第8話 温灯
少女の家を後にして、事務所へ戻る途中。
街の灯りが、雨で濡れたアスファルトに反射して柔らかく揺れていた。
リムは掌に小さく丸まり、青と金の光が交互に揺れる。
『……みなと……ぼく、うれしいけど……ちょっと泣きそう……』
「泣いてもいいんだぞ、リム」
俺は微笑みながら言った。
小さなスライムが感情を溢れさせるのは、初めて見る光景だった。
少女の涙――悲しみだけでなく、喜びも混ざっていた。
リムはその感情を吸い取り、光として表現する。
青は優しい慰め、金は暖かい希望の色。
『……ぼく……守れた……!』
リムの声が震え、光が一瞬、虹色に煌めいた。
「そうだな。
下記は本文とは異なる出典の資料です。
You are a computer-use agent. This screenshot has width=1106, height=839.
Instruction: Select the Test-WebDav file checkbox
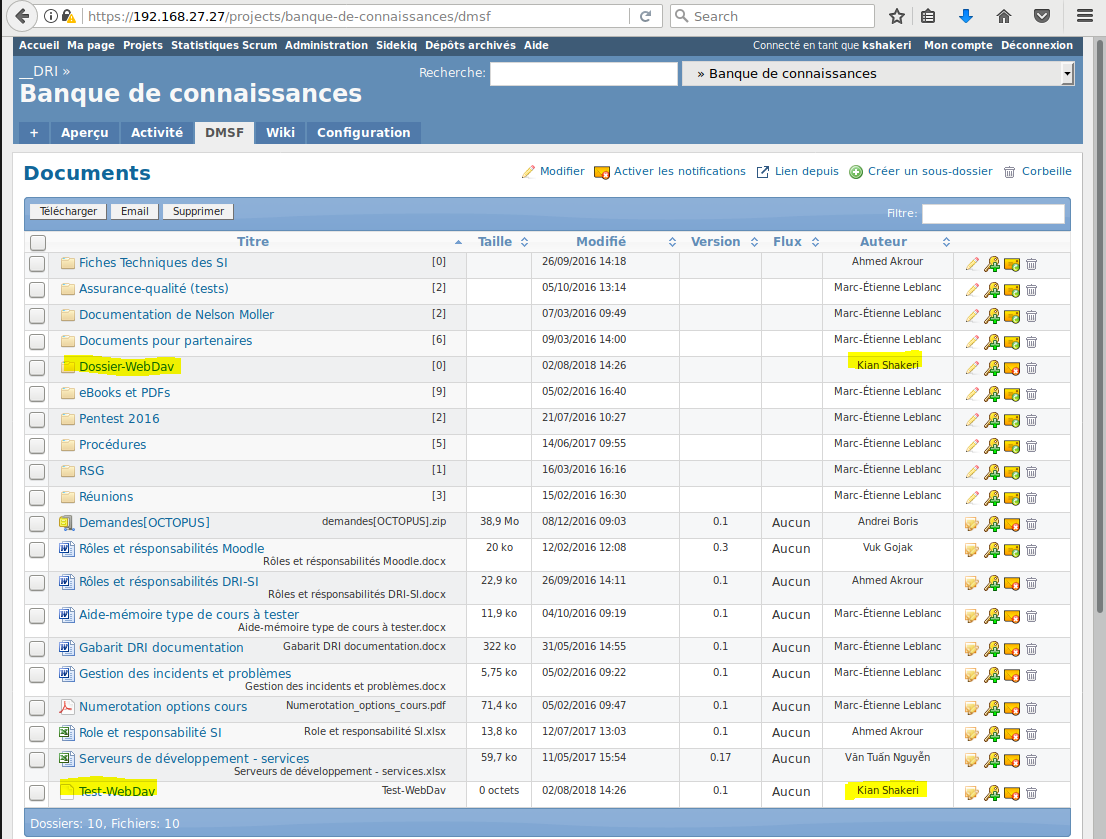click(x=37, y=793)
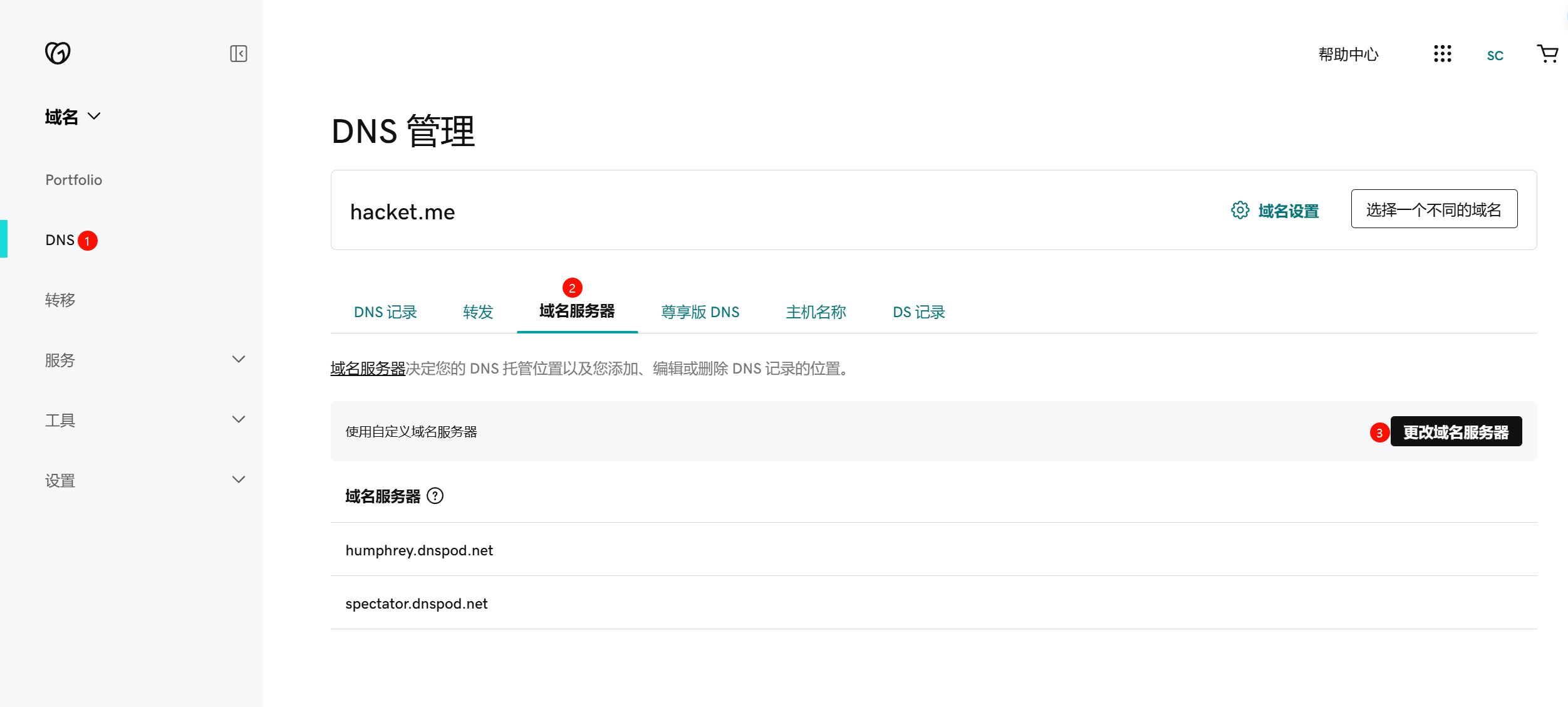Open the apps grid menu icon
The height and width of the screenshot is (707, 1568).
[x=1442, y=54]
守ったんだ、俺たち二人で」
俺の声は静かだが、胸の奥は熱くなる。
リムは少女のぬいぐるみを見つめ、震える手を伸ばす。
『……ありがとう……トマ……』
俺はそっと頭を撫でる。
「お前も、大切な宝物だよ」
夜風が、窓から事務所の中を通り抜ける。
小さな灯りが揺れるだけの空間だが、暖かさは確かにあった。
――事件は小さいが、守る意味と絆を知った、初めての夜。
だが俺の心の片隅に、黒い影がまだ潜んでいる気配があった。
――次に来るのは、もっと大きな試練。
リムの光が再び淡い金色に戻る。
『……でも、ぼく、みなとと一緒なら……どんなことも、きっと……』
その言葉に、俺も小さく頷いた。